*** Passage to read ***

# MSI laptop no longer booting up



## Anubisuk (May 24, 2011)

Hi,

I noticed that MSI wasn't on the list of laptops covered in this forum but I thought I'd ask here anyway as I'm at my wits end! If anyone could help I'd be so grateful!

Last night I was using my GX-740 (Windows 7) to play a game, then turned it off and went to sleep having shut the laptop down. This morning I turned it on and it went to the POST screen, then the starting windows screen, but then just sat there with a blank screen. So I then turned it off, and turned it back on and now it won't even do anything. I've tried a few things already like unplugging the battery, and leaving it out, holding power button down, re-inserting battery, but nothing seems to be working. Below I'll describe what happens in each case when I turn it on. I have a light on the laptop which is under the actual button you press to turn it on, which I'll call the power light, and an LED light which shows whether the computer is on, or in sleep mode etc.

*With battery in only*:
Laptop makes whirring noise as usual (but seems to stop - I don't know if this is normal or not, I never really paid much attention to it before now!), power light comes on, power LED comes on to say laptop is active, but then nothing happens - screen remains blank.
*With adapter in only*:
Laptop makes whirring noise as usual (but seems to stop), power light comes on, power LED comes on to say laptop is active, but then nothing happens - screen remains blank.
*With battery and adapter in*:
Laptop makes whirring noise as usual (but seems to stop), power light comes on, power LED comes on to say laptop is active, but then nothing happens - screen remains blank.

I know that's the same thing three times but just want to get this all out in as much detail as I can. Something else that puzzles me is to do with the power supply/battery combo again. When I have the battery in, and the laptop plugged into a wall, there is a green light that normally comes on to show that the battery is charging. However, this light no longer comes on.

*** Provided material ***

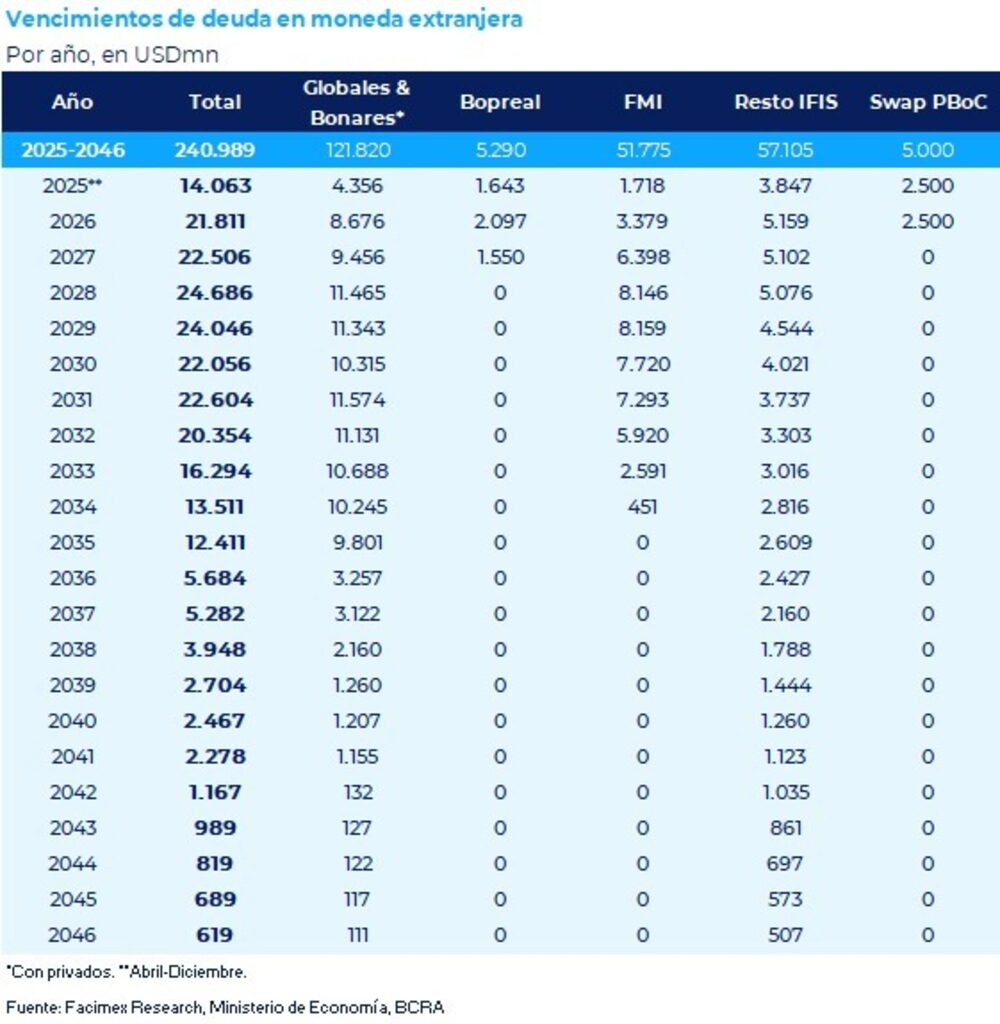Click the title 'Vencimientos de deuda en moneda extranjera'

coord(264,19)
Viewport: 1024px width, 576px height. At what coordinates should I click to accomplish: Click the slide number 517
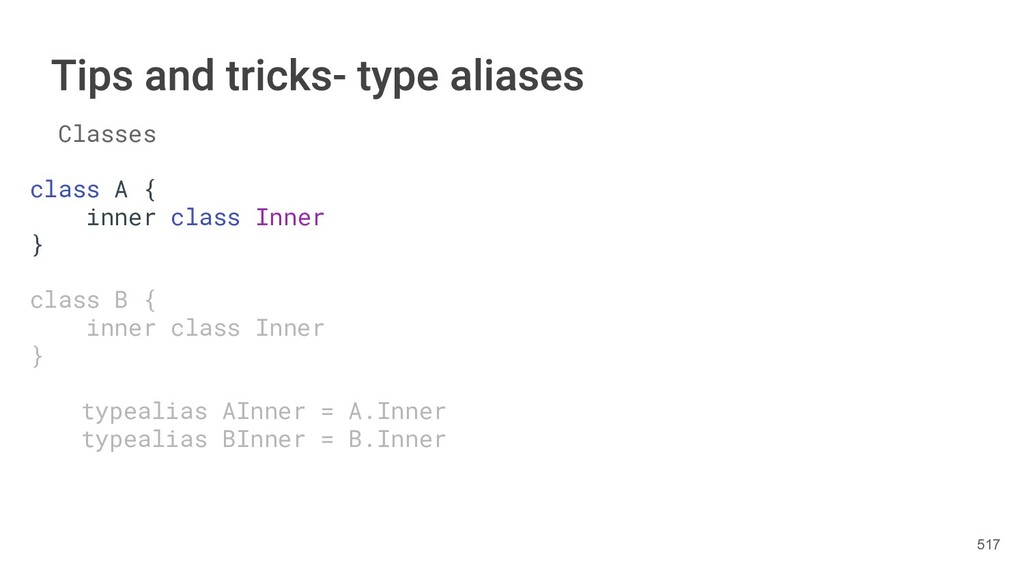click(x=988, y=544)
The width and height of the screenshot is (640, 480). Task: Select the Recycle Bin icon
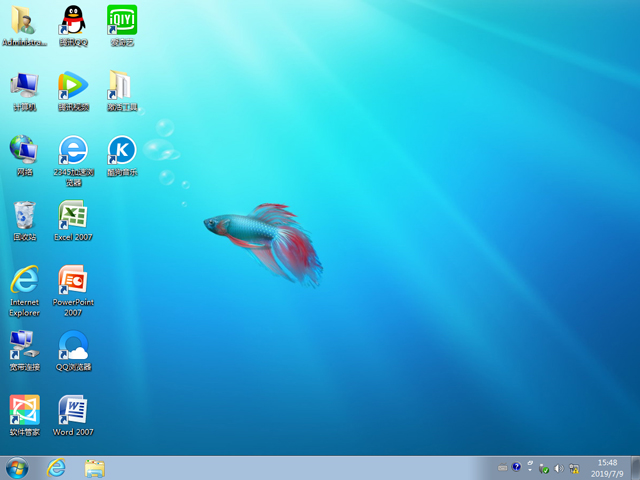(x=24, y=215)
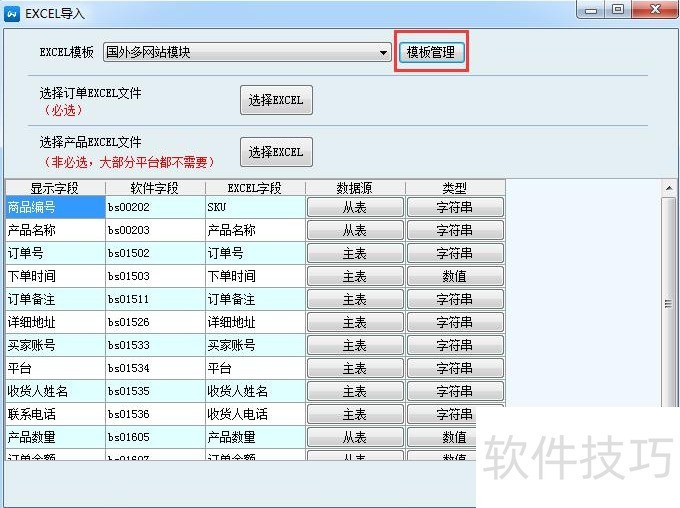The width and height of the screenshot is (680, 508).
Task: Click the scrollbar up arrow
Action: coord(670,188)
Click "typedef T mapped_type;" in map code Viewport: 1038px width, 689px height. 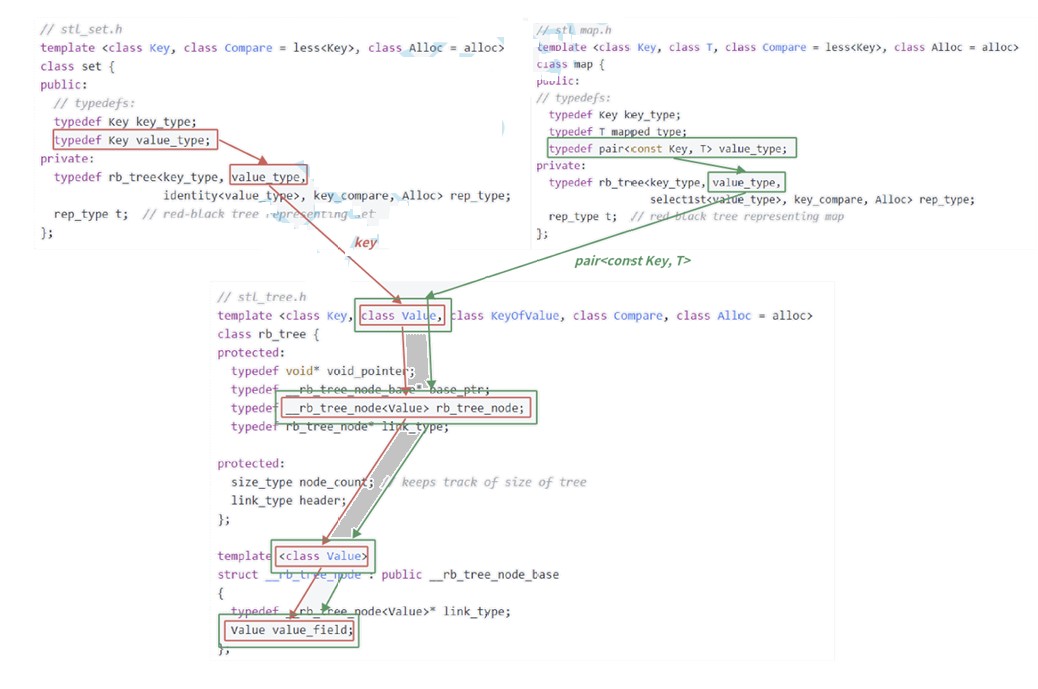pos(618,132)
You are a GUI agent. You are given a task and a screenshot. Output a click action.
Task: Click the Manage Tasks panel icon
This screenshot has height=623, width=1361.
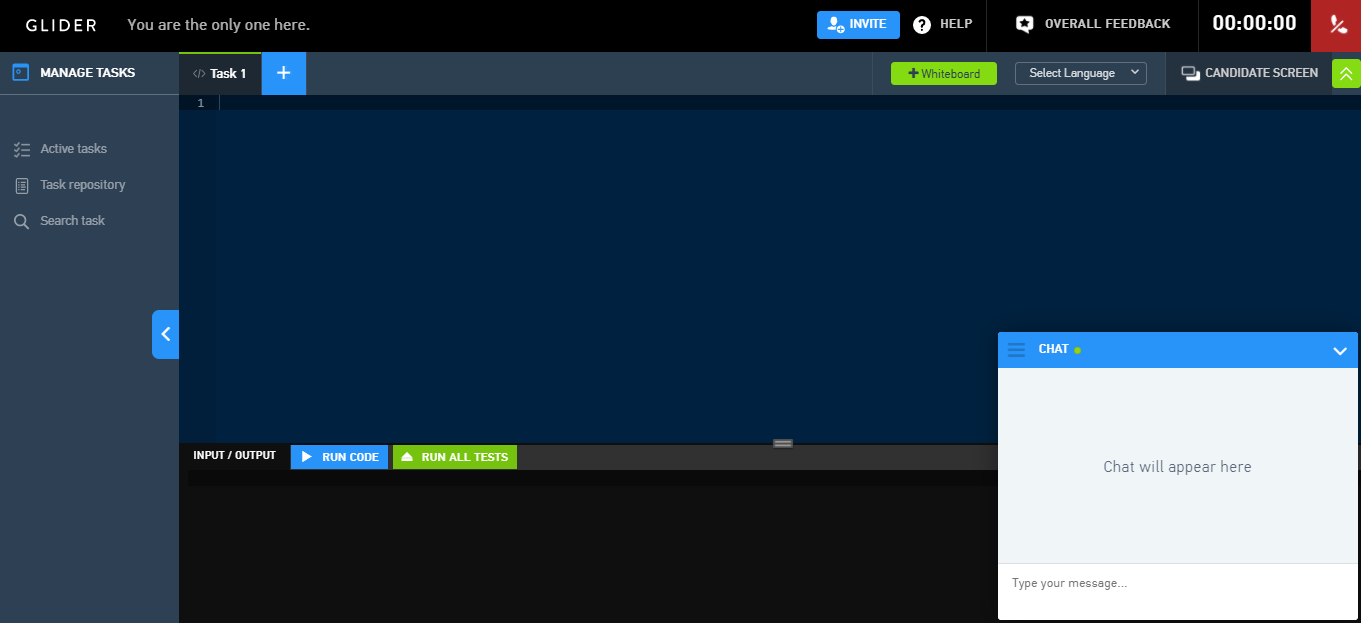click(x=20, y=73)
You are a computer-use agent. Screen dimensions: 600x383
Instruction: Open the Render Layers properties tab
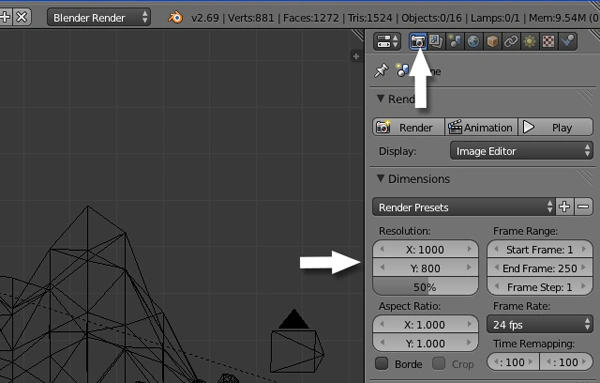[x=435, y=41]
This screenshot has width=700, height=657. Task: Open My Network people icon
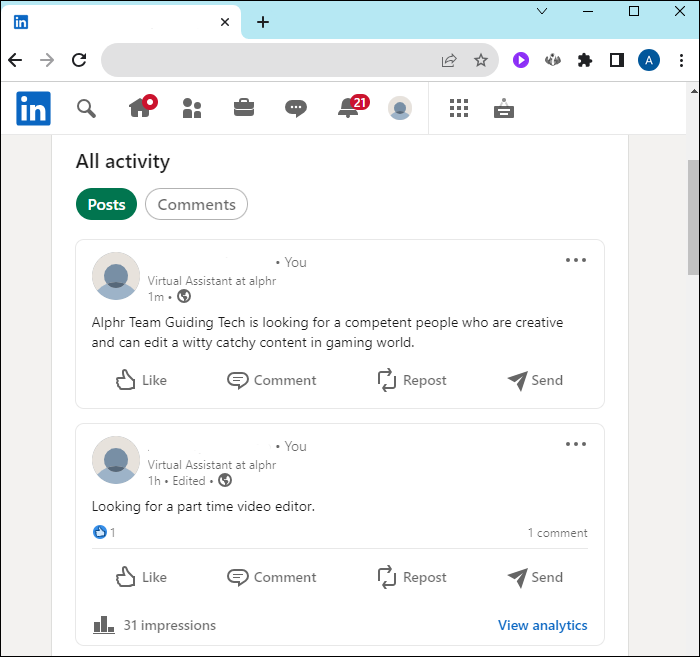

***

* [Work to complete]:
Do these statements agree with the MSI laptop post above? Answer yes or no for each, and quote the words of the post that decide it.
(a) The laptop is a GX-740 running Windows 7.
(b) With only the adapter in, the laptop gets past a blank screen.
(c) With the battery in and the laptop plugged into a wall, the green charging light still comes on.

* [Solution for this exercise]:
(a) Yes: "my GX-740 (Windows 7)"
(b) No: "but then nothing happens - screen remains blank."
(c) No: "However, this light no longer comes on."